Action such as that contemplated by both houses of this congress would also have a high likelihood of producing results. The worldwide disgust that followed last July's coup had much of the desired effect on Hun Sen, largely because, unlike the 1980's, Moscow and Vietnam are unable to bankroll and guard his rule. Moreover, as anyone familiar with Hun Sen can tell you, he craves legitimacy, and, in his eyes, the ultimate legitimacy is acceptance by the U.S. history, specifically the events of the 1980's, 1993, 1997 and 1998 have shown that Hun Sen is not a democrat. It should by now be clear that any hope for democracy in Cambodia lies not with Hun Sen, but with Cambodia's opposition, whom we should support.

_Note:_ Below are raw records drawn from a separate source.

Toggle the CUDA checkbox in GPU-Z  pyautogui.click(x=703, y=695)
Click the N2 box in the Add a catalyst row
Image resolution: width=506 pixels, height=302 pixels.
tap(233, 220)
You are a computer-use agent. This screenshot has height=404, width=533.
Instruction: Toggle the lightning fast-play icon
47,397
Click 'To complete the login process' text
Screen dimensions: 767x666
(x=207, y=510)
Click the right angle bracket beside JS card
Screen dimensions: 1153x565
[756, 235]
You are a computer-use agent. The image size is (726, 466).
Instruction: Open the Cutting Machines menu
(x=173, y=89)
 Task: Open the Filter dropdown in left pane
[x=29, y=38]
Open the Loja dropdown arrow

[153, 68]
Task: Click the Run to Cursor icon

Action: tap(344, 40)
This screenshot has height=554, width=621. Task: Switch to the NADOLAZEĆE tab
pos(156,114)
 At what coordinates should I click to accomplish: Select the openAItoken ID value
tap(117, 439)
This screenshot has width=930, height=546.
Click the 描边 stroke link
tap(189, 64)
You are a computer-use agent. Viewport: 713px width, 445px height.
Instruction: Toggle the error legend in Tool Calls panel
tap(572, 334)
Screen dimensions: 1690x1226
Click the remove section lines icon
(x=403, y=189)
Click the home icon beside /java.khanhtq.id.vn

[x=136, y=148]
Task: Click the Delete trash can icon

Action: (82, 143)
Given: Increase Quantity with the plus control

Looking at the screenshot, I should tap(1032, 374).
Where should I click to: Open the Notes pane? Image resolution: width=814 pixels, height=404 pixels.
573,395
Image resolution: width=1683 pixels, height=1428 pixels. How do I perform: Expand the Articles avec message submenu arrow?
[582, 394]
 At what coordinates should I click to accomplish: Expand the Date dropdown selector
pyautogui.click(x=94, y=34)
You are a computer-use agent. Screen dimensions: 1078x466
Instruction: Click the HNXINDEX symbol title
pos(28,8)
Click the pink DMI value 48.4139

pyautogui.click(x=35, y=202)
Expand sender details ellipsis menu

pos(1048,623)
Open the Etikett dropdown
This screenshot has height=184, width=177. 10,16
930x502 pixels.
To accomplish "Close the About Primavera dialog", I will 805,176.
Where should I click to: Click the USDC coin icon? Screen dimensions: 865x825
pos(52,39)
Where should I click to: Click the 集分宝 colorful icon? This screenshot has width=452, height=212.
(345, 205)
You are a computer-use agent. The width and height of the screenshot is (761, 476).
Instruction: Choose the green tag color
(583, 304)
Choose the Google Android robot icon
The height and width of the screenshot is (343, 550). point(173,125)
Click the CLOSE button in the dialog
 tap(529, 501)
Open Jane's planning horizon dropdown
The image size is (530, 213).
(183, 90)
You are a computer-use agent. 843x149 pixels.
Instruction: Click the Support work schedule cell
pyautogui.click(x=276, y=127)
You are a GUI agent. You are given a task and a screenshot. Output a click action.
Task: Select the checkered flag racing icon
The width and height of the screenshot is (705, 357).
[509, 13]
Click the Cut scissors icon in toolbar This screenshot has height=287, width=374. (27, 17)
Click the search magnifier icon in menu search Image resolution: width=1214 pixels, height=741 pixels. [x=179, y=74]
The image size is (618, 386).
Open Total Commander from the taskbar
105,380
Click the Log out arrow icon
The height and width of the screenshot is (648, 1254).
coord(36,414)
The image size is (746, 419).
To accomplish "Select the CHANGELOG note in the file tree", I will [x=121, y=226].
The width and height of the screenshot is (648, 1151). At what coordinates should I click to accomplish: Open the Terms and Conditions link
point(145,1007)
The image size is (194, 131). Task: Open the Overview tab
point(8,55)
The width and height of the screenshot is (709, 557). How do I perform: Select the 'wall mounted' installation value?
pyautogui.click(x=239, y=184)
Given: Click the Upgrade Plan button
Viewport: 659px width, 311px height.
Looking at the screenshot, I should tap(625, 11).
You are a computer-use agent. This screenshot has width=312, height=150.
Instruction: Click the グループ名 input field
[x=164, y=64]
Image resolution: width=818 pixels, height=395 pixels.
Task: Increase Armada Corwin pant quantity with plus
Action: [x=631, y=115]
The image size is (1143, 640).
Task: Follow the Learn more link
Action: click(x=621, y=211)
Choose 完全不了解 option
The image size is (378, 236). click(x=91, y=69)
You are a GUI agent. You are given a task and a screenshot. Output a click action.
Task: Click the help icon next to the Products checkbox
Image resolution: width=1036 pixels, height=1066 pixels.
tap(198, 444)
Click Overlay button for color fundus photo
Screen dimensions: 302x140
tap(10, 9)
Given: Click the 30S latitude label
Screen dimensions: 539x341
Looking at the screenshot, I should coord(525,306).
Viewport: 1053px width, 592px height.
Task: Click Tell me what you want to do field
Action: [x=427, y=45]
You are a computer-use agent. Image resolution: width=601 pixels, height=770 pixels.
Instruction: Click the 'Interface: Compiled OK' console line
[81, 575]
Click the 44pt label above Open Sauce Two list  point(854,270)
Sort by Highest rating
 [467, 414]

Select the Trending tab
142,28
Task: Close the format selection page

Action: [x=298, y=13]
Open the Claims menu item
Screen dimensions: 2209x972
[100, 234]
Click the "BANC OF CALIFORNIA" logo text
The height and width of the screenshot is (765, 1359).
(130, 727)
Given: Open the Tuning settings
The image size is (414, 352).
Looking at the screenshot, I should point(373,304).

Pressure should be placed on Hun Sen to change his ways, and not on the opposition to simultaneously risk their lives while debasing their understanding of democracy. As you contemplate further steps, including whether the united states should back international financial institution assistance for Cambodia, the issue of Cambodia's U.N. seat, and whether a new U.S. ambassador should be confirmed, let me respectfully request your assistance on another issue. The results of the FBI's investigation into the Easter 1997 grenade attack on Sam Rainsy should be made public. I appeal for your help on this for two reasons: first, among the reasons Rainsy is being threatened with arrest by Hun Sen's security forces is for supposedly attacking himself in the Easter grenade attack (a charge dismissed by the head of the UN Human Rights Office, which itself investigated the attack), and second, because an IRI employee, Ron Abney, was injured in the attack. Along with the congress, both men deserve to know who ordered and carried out the attack.

Conclusion

Cambodia has suffered conflict for almost thirty years. I am not among those who believe that U.S. policy during the Vietnam war resulted in the 1975 Khmer Rouge victory, but I do believe that, with the exception of 1991-1993, Cambodia for too long has suffered from the neglect of the international community. This was especially true during the last five years, when U.S. policy towards Cambodia at best consisted of building roads at the expense of building democracy, and at worst suffered from egregiously poor judgement. If there is a people on earth who deserve better, it is Cambodians. The united states, including the U.S. congress, should help give Cambodians the future they deserve.